I finished Week 5. The run on Friday was miserable. More so even than the eighth interval on W1D1, and I really thought that was the height of misery.
I drove to the flatlands where I’d done so well last week and started my warm-up walk. My quads and calves were so tight, but I figured they’d loosen up by the time I started running.
Wrong.
I fought the urge to stop, figuring they’d soon relax, resigned to the run.
Wrong.
You’d think I’d just stop and stretch and be done with it.
You’d be wrong.
Finally, at the 15 minute mark they relented, and I even ran three extra minutes to get back to my starting point (so there), but that day was a prime example of the mental component involved. And if I hadn’t already run the 20 minutes, I probably would have quit, thinking (claiming) that I just wasn’t ready, rather than pushing through it.

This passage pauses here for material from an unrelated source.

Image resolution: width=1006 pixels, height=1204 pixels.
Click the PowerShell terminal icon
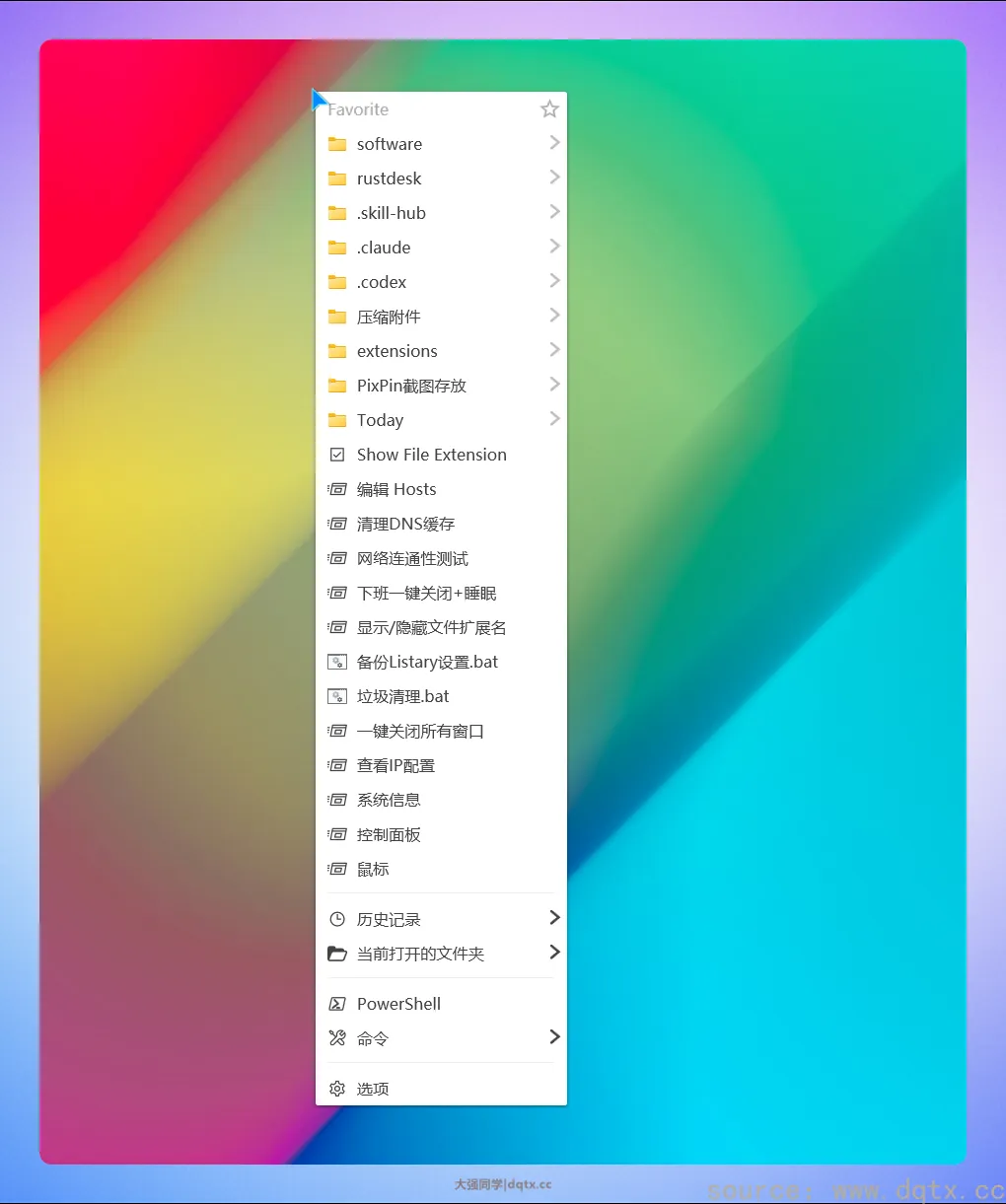[x=337, y=1004]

I’m not known for sucking it up, for pushing myself, so I should be feeling a huge sense of accomplishment.
Wrong.
The thrill, it seems, is gone. Instead of focusing on what I can do, I’ve started thinking about what I cannot. Or am not. Either way.
I run so slowly
I’m only running, not getting to the gym in between for any other exercise.
I can’t run farther.
I hate hills, do anything to avoid them.
The blog posts in my head are not getting written.
I wish the scale would cooperate.
Scheduling gets iffy since I’ll only run early morning or late night.
I pour sweat and turn bright red when I run. (aka — I don’t look cute when I run.)
It’s still something I do, not something I enjoy.
Perhaps there is a natural let-down after successfully completing the 20-minute run, which has loomed so large for so long. If so, the timing is a double-whammy for me, since I’m in the midst of six weeks of craziness at work. Objectively I recognize how significant it is that I’ve stuck to the program despite the stress and late nights and exhaustion. Emotionally, I focus on what’s not happening, instead.
What matters, though, is that I continue to go out and complete the program. I didn’t start C25K to lose weight or to win races or to write a daily blog or to become a gym bunny. I started it to be able to run. And that’s what I do three times a week. I run longer and run further each time. I am succeeding at what I set out to do.
That’s right. I am becoming a runner.
1 comments:
I am excited you made it through the 20-minute run. It sounds like you have a bit much going on to appreciate your accomplishment. Keep pressing towards your goal of becoming a runner.